In late 2008, Fitzpatrick received a call from an ex-girlfriend to tell him about a neighbor who needed to unload or sell a church organ for $50. He told her to pay the neighbor $50 and arranged to have the organ moved to his apartment the same day. That evening, inspired by the organ, he wrote the song "Breakin' the Chains of Love". He said, "I immediately knew it was the best song I'd written. I could astral plane out and hear myself, like, 'wow!' Not bad!". Fitzpatrick decided to form a band, and contacted friend and saxophonist James King. During phone calls they began assembling the band with King recommending singer Noelle Scaggs and drummer John Wicks, and Wicks in turn bringing in bassist Ethan Phillips and keyboardist Jeremy Ruzumna. The band met for its first rehearsal a week later and things instantly clicked. In interviews, Fitzpatrick has emphasized his eclectic musical tastes saying, "We [the band] all have a love affair with soul and funk music. For me, it's obviously Otis Redding, Marvin Gaye, the Supremes, all that stuff. My musical taste runs the gamut from Radiohead to Zeppelin to Major Lazer. My older brother was really into '80s new wave, so a lot of the first records I got to borrow and steal were his."

== Personal life ==
In May 2013, it was announced that Fitzpatrick was expecting a child with then-girlfriend actress Kaylee DeFer. DeFer had their son in September 2013. Fitzpatrick and DeFer married on 25 July 2015 and their second son was born in April 2017. A third son was born in May 2019.

== Discography ==
=== Albums ===
==== Solo ====
- Head Up High
- Summer of Us

==== With Fitz and the Tantrums ====

- Pickin' Up the Pieces
- More Than Just a Dream
- Fitz and the Tantrums
- All the Feels
- Let Yourself Free
- Man on the Moon

==== With Band of Merrymakers ====
- Welcome to Our Christmas Party

=== Singles ===
==== As solo artist ====

Title: Year; Peak chart positions; Album
US Adult
"Head Up High": 2020; 17; Head Up High
"Congratulations" (solo or with Bryce Vine): 2021; –
"Life's Too Short" (with Two Friends): –; Non-album single
"—" denotes a recording that did not chart or was not released in that territory.

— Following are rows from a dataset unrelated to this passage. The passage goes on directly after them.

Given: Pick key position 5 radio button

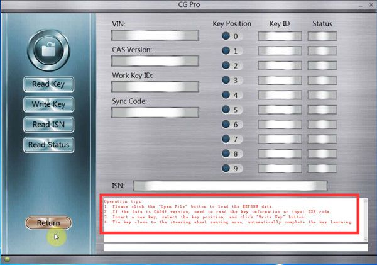Looking at the screenshot, I should point(225,110).
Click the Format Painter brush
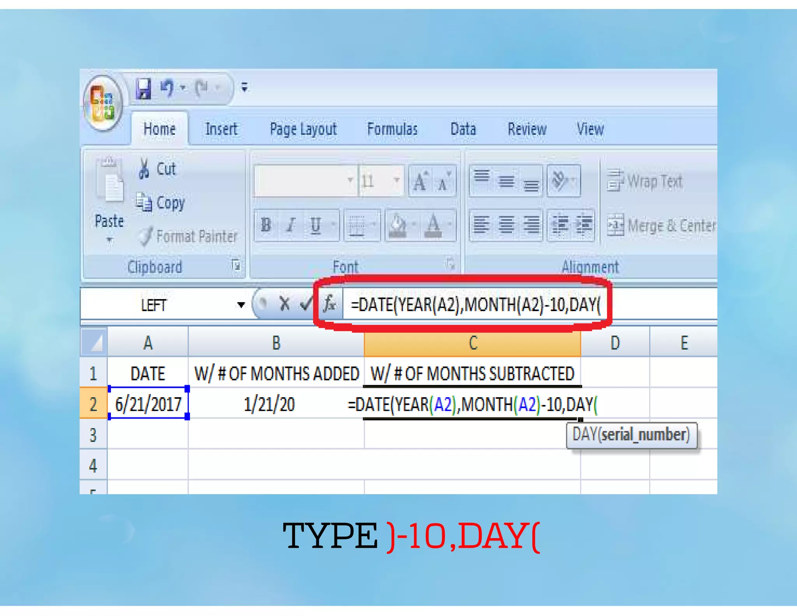797x616 pixels. click(x=146, y=236)
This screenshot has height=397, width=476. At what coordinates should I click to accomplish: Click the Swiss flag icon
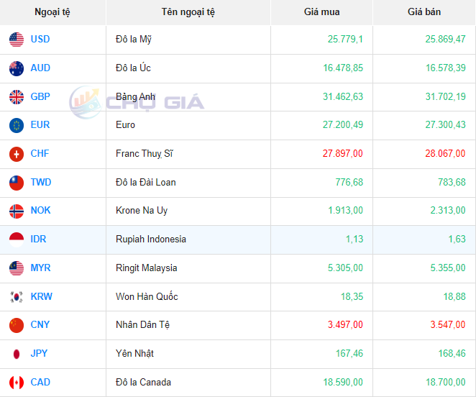(17, 154)
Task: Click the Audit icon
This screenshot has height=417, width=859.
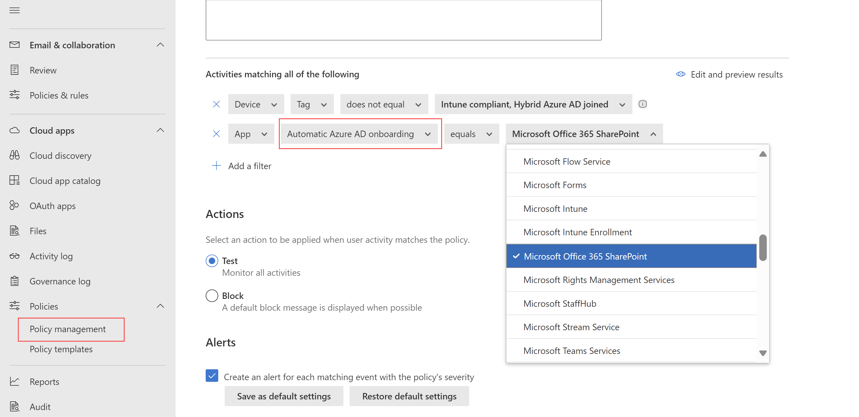Action: (15, 406)
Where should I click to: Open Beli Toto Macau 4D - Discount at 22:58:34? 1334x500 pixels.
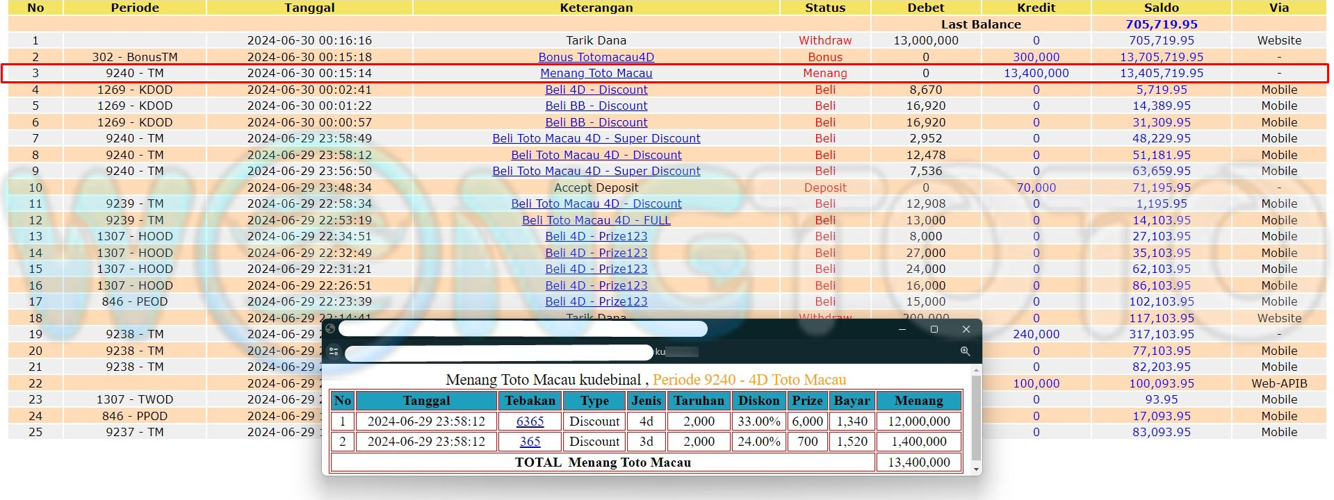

==== As featured artist ====

| Title | Year | Peak chart positions |  | Album |
| US AAA | US Dance |
| "Broken Drum" (Cash Cash featuring Fitz) | 2016 | — | 44 | Blood, Sweat & 3 Years |
| "Domino" (ZZ Ward featuring Fitz) | 2017 | 24 | — | The Storm |
| "Big Dreams" (The Score featuring Fitz) | 2021 | 24 | — | Metamorph |
"—" denotes a recording that did not chart or was not released in that territory.

=== Guest appearances ===

| Title | Year | Album |
| "Not Leaving You Tonight" (LL Cool J featuring Eddie Van Halen and Fitz) | 2013 | Authentic |
| "That's What I Like" (Flo Rida featuring Fitz) | 2015 | My House |
| "Jacked Up" (Remix) (Weezer featuring Nadya of Pussy Riot and Fitz) | 2016 | Weezer |
"—" denotes a recording that did not chart or was not released in that territory.